Monday, February 7, 2011

WHAT IS PHOTOJOURNALISM

What is a photojournalist?
A photojournalist is a visual reporter of facts.
A journalist tells stories. A photographer takes pictures of nouns (people, places and things). A photojournalist takes the best of both and locks it into the most powerful medium available - frozen images.
Photojournalists capture "verbs."

What makes a photojournalist different from a photographer?
Photographers take pictures of nouns (people, places and things). Photojournalists shoot action verbs ("kicks," "explodes," "cries," etc.). Photojournalists do shoot some nouns. These nouns can be standard photos of people (portraits), places (proposed zoning areas or construction sites) and things (name it). However, the nouns we seek still must tell a story.

The difference between photography and photojournalism?
Verbs.

Although photojournalists can take properly exposed and well composed photographs all day long, they hunt verbs. They hunt them, shoot them and show them to their readers. Then, they hunt more.

A photojournalist has thousands of pairs of eyes looking over his shoulder constantly. The readers are insistent: "What are they doing?" "What did you see?" and "What happened?".

The readers wake photojournalists up at night. They keep photojournalists awake. The eyes always want to know what they missed. Readers can't see what they missed with a noun. It works if the question is specific enough (what did the condemned building look like?), but most answers require verbs.

To tell a story, a sentence needs a subject, a verb and a direct object. News photos need the same construction. Photojournalists tell stories with their images. Also, words are always used in conjunction with photojournalist's images.

The words below a photo are called a cutline. This will require the photojournalist to keep a record of where, when, why, who, and any other details of the event that they have captured.

To be a photojournalist, we must understand the relationship between the image and these basic elements of language (all languages - worldwide).
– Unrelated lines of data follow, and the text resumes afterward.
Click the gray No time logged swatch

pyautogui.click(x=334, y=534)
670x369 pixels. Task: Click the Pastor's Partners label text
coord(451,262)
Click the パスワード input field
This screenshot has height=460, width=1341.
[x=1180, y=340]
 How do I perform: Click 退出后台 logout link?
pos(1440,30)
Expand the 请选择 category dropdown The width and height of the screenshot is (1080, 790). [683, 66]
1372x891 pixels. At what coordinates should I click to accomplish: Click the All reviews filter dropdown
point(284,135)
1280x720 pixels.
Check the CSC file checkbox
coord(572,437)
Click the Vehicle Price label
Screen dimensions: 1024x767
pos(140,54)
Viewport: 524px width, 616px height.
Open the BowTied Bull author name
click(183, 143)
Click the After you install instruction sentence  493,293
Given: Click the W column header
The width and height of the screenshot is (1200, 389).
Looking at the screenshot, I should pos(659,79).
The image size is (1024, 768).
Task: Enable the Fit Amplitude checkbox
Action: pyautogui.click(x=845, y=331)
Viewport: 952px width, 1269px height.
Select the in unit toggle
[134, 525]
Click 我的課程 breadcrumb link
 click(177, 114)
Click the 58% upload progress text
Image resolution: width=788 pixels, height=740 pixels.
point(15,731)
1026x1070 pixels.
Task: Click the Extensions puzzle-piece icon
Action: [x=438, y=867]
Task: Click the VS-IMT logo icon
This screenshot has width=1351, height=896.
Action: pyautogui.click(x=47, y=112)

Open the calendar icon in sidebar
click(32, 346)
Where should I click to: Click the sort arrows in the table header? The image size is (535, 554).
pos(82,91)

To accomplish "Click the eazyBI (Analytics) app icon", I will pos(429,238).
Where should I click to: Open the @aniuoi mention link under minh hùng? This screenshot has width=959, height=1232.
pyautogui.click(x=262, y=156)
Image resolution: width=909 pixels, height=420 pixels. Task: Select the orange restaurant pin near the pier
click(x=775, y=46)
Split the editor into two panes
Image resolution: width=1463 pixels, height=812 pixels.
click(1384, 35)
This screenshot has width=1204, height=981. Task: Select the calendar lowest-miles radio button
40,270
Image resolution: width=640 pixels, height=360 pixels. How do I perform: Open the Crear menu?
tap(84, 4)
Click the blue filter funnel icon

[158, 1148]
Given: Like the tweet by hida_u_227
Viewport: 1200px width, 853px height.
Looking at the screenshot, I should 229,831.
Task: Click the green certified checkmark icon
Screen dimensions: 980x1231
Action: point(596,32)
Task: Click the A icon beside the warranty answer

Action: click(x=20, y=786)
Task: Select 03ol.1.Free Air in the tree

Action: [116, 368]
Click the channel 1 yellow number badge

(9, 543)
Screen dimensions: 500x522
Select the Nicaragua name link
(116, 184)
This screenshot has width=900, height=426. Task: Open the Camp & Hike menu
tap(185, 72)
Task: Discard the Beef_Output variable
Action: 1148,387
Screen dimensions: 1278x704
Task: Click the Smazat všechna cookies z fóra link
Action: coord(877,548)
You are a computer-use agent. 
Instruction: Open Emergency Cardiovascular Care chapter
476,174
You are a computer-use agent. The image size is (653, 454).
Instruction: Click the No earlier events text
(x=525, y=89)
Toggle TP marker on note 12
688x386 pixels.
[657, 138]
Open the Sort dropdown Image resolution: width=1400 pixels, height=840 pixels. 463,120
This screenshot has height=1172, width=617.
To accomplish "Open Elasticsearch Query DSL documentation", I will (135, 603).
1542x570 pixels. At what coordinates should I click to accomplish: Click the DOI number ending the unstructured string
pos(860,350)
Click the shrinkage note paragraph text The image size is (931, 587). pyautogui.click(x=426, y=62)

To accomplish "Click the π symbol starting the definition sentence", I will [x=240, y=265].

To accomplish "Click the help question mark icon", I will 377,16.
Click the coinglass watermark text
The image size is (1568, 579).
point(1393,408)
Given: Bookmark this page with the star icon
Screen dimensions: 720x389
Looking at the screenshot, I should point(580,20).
The girl hits (or misses) the ball. There are no other options.

The girl is easy to photograph. The ball is easy to photograph. The verb is the hard part.

As a servant of the citizens, it's the photojournalist's OBLIGATION to capture the entire sentence involved in EVERY event. There are no excuses. It's hit or missed. Some photographers don't care. They have a picture of the bat. "Hey, that's what tried to hit the ball." Those photographers do not get it.